## Stated problem:
Rewrite all of the items below, swapping each "GUI agent" for "interface agent" and changing nothing else.

(Part of a data file)

────────────────────────────────────────

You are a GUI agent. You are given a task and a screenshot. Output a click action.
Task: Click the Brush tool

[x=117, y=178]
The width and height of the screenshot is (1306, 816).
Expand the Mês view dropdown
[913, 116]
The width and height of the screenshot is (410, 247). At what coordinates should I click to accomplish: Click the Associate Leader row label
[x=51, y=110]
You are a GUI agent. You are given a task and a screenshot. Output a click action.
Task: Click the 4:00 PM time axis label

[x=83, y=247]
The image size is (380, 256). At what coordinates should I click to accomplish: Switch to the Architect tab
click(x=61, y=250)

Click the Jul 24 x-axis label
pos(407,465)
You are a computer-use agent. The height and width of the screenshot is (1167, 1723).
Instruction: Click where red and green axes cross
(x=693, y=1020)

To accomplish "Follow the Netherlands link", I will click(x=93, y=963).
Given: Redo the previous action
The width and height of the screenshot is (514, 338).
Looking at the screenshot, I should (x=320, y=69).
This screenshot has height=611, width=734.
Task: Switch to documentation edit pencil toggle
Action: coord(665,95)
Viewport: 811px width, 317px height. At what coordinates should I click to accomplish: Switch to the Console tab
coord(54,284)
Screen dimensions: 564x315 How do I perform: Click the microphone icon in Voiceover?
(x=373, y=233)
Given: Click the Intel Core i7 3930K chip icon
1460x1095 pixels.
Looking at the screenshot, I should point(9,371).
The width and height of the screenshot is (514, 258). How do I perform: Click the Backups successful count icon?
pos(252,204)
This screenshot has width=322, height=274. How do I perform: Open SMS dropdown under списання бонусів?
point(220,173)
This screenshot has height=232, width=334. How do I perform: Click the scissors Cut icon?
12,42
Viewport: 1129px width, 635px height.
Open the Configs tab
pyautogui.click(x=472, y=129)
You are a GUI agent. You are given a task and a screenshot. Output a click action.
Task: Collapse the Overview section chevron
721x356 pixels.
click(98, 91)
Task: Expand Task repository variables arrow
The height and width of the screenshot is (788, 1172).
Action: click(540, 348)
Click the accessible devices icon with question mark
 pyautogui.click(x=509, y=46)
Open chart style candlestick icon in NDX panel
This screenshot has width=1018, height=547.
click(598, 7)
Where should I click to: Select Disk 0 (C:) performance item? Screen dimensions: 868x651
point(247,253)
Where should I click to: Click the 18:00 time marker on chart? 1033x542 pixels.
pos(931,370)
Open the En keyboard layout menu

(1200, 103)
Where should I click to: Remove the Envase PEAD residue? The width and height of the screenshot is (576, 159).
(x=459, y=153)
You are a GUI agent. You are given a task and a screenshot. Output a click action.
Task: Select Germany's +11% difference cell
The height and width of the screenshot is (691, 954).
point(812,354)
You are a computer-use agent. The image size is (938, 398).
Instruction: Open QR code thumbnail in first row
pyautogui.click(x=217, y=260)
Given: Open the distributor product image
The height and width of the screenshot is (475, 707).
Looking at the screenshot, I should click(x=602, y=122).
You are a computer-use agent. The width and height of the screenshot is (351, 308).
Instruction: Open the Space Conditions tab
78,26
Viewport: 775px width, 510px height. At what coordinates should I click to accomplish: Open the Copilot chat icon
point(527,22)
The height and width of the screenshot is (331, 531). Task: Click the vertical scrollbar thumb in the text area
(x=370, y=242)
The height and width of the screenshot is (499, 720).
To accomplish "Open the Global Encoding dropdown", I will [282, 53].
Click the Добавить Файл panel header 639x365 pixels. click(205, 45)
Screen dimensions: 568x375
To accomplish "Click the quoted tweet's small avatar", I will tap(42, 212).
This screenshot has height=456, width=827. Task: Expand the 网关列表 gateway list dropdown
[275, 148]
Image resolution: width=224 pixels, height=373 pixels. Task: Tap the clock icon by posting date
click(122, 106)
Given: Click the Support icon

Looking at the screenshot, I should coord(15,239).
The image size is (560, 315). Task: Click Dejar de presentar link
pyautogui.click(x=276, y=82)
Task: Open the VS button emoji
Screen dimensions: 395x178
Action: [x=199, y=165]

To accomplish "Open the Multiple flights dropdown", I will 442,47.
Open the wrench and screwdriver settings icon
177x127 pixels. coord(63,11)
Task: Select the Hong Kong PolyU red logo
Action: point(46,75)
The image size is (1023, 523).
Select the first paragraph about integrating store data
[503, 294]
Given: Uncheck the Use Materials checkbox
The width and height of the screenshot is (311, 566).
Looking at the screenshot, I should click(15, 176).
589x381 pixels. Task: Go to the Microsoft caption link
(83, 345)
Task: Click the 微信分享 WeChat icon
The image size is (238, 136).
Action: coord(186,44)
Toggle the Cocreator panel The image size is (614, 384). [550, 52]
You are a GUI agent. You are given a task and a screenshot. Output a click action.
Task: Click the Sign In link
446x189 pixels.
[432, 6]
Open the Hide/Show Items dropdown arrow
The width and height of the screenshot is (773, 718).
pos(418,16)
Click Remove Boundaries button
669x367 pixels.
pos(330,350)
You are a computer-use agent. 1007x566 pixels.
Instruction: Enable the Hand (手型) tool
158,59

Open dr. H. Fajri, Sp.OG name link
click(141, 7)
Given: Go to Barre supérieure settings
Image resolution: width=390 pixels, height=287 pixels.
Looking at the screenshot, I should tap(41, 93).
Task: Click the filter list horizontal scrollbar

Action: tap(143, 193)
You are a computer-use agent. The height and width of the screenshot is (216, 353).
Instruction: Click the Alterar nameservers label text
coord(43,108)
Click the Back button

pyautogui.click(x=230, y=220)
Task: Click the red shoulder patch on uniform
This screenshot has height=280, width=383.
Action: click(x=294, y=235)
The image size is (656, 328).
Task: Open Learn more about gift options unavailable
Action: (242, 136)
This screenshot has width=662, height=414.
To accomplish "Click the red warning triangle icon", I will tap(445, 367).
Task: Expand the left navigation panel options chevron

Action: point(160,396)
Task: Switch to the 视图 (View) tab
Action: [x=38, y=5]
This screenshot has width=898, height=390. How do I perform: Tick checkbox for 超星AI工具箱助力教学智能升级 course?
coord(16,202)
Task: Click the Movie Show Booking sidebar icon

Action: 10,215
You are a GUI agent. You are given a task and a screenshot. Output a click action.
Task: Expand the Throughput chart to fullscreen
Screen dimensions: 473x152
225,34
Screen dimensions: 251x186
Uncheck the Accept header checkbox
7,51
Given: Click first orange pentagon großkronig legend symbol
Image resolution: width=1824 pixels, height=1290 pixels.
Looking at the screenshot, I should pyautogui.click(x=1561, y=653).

────────────────────────────────────────

## Worked solution:
You are a interface agent. You are given a task and a screenshot. Output a click action.
Task: Click the Brush tool

[x=117, y=178]
The width and height of the screenshot is (1306, 816).
Expand the Mês view dropdown
[913, 116]
The width and height of the screenshot is (410, 247). At what coordinates should I click to accomplish: Click the Associate Leader row label
[x=51, y=110]
You are a interface agent. You are given a task and a screenshot. Output a click action.
Task: Click the 4:00 PM time axis label

[x=83, y=247]
The image size is (380, 256). At what coordinates should I click to accomplish: Switch to the Architect tab
click(x=61, y=250)

Click the Jul 24 x-axis label
pos(407,465)
You are a computer-use agent. The height and width of the screenshot is (1167, 1723).
Instruction: Click where red and green axes cross
(x=693, y=1020)

To accomplish "Follow the Netherlands link", I will click(x=93, y=963).
Given: Redo the previous action
The width and height of the screenshot is (514, 338).
Looking at the screenshot, I should (x=320, y=69).
This screenshot has height=611, width=734.
Task: Switch to documentation edit pencil toggle
Action: coord(665,95)
Viewport: 811px width, 317px height. At what coordinates should I click to accomplish: Switch to the Console tab
coord(54,284)
Screen dimensions: 564x315 How do I perform: Click the microphone icon in Voiceover?
(x=373, y=233)
Given: Click the Intel Core i7 3930K chip icon
1460x1095 pixels.
Looking at the screenshot, I should point(9,371).
The width and height of the screenshot is (514, 258). How do I perform: Click the Backups successful count icon?
pos(252,204)
This screenshot has width=322, height=274. How do I perform: Open SMS dropdown under списання бонусів?
point(220,173)
This screenshot has height=232, width=334. How do I perform: Click the scissors Cut icon?
12,42
Viewport: 1129px width, 635px height.
Open the Configs tab
pyautogui.click(x=472, y=129)
You are a interface agent. You are given a task and a screenshot. Output a click action.
Task: Collapse the Overview section chevron
721x356 pixels.
click(98, 91)
Task: Expand Task repository variables arrow
The height and width of the screenshot is (788, 1172).
Action: click(540, 348)
Click the accessible devices icon with question mark
 pyautogui.click(x=509, y=46)
Open chart style candlestick icon in NDX panel
This screenshot has width=1018, height=547.
click(598, 7)
Where should I click to: Select Disk 0 (C:) performance item? Screen dimensions: 868x651
point(247,253)
Where should I click to: Click the 18:00 time marker on chart? 1033x542 pixels.
pos(931,370)
Open the En keyboard layout menu

(1200, 103)
Where should I click to: Remove the Envase PEAD residue? The width and height of the screenshot is (576, 159).
(x=459, y=153)
You are a interface agent. You are given a task and a screenshot. Output a click action.
Task: Select Germany's +11% difference cell
The height and width of the screenshot is (691, 954).
point(812,354)
You are a computer-use agent. The image size is (938, 398).
Instruction: Open QR code thumbnail in first row
pyautogui.click(x=217, y=260)
Given: Open the distributor product image
The height and width of the screenshot is (475, 707).
Looking at the screenshot, I should click(x=602, y=122).
You are a computer-use agent. The width and height of the screenshot is (351, 308).
Instruction: Open the Space Conditions tab
78,26
Viewport: 775px width, 510px height. At what coordinates should I click to accomplish: Open the Copilot chat icon
point(527,22)
The height and width of the screenshot is (331, 531). Task: Click the vertical scrollbar thumb in the text area
(x=370, y=242)
The height and width of the screenshot is (499, 720).
To accomplish "Open the Global Encoding dropdown", I will [282, 53].
Click the Добавить Файл panel header 639x365 pixels. click(205, 45)
Screen dimensions: 568x375
To accomplish "Click the quoted tweet's small avatar", I will tap(42, 212).
This screenshot has height=456, width=827. Task: Expand the 网关列表 gateway list dropdown
[275, 148]
Image resolution: width=224 pixels, height=373 pixels. Task: Tap the clock icon by posting date
click(122, 106)
Given: Click the Support icon

Looking at the screenshot, I should coord(15,239).
The image size is (560, 315). Task: Click Dejar de presentar link
pyautogui.click(x=276, y=82)
Task: Open the VS button emoji
Screen dimensions: 395x178
Action: [x=199, y=165]

To accomplish "Open the Multiple flights dropdown", I will 442,47.
Open the wrench and screwdriver settings icon
177x127 pixels. coord(63,11)
Task: Select the Hong Kong PolyU red logo
Action: point(46,75)
The image size is (1023, 523).
Select the first paragraph about integrating store data
[503, 294]
Given: Uncheck the Use Materials checkbox
The width and height of the screenshot is (311, 566).
Looking at the screenshot, I should click(15, 176).
589x381 pixels. Task: Go to the Microsoft caption link
(83, 345)
Task: Click the 微信分享 WeChat icon
The image size is (238, 136).
Action: coord(186,44)
Toggle the Cocreator panel The image size is (614, 384). [550, 52]
You are a interface agent. You are given a task and a screenshot. Output a click action.
Task: Click the Sign In link
446x189 pixels.
[432, 6]
Open the Hide/Show Items dropdown arrow
The width and height of the screenshot is (773, 718).
pos(418,16)
Click Remove Boundaries button
669x367 pixels.
pos(330,350)
You are a computer-use agent. 1007x566 pixels.
Instruction: Enable the Hand (手型) tool
158,59

Open dr. H. Fajri, Sp.OG name link
click(141, 7)
Given: Go to Barre supérieure settings
Image resolution: width=390 pixels, height=287 pixels.
Looking at the screenshot, I should tap(41, 93).
Task: Click the filter list horizontal scrollbar

Action: tap(143, 193)
You are a computer-use agent. The height and width of the screenshot is (216, 353).
Instruction: Click the Alterar nameservers label text
coord(43,108)
Click the Back button

pyautogui.click(x=230, y=220)
Task: Click the red shoulder patch on uniform
This screenshot has height=280, width=383.
Action: click(x=294, y=235)
The image size is (656, 328).
Task: Open Learn more about gift options unavailable
Action: (242, 136)
This screenshot has width=662, height=414.
To accomplish "Click the red warning triangle icon", I will tap(445, 367).
Task: Expand the left navigation panel options chevron

Action: point(160,396)
Task: Switch to the 视图 (View) tab
Action: [x=38, y=5]
This screenshot has width=898, height=390. How do I perform: Tick checkbox for 超星AI工具箱助力教学智能升级 course?
coord(16,202)
Task: Click the Movie Show Booking sidebar icon

Action: 10,215
You are a interface agent. You are given a task and a screenshot. Output a click action.
Task: Expand the Throughput chart to fullscreen
Screen dimensions: 473x152
225,34
Screen dimensions: 251x186
Uncheck the Accept header checkbox
7,51
Given: Click first orange pentagon großkronig legend symbol
Image resolution: width=1824 pixels, height=1290 pixels.
Looking at the screenshot, I should pyautogui.click(x=1561, y=653).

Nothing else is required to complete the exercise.